* **Goal**:
Transcribe every line of the items below word for word, and leave the pictures out of your answer.

* **Dataset records**:
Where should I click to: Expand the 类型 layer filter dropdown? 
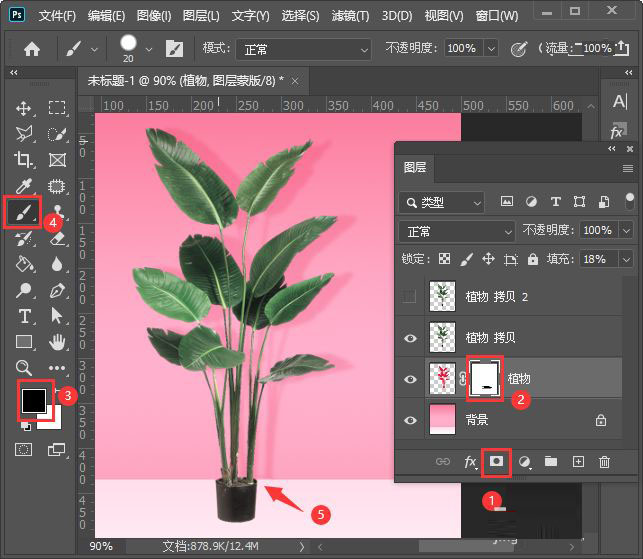click(441, 202)
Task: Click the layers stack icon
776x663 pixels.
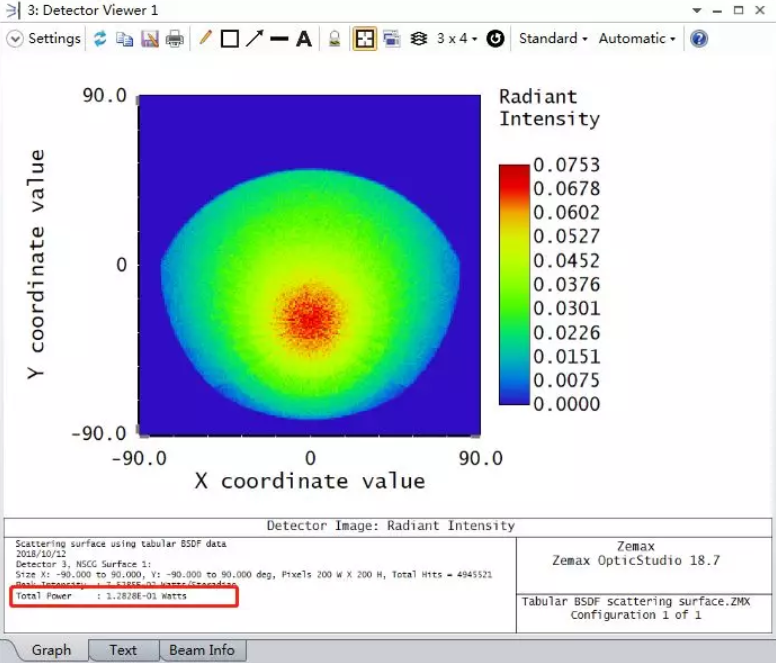Action: 419,39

* **Solved exercise**:
Where should I click to: Expand the 类型 layer filter dropdown? 
click(441, 202)
Task: Click the layers stack icon
776x663 pixels.
Action: 419,39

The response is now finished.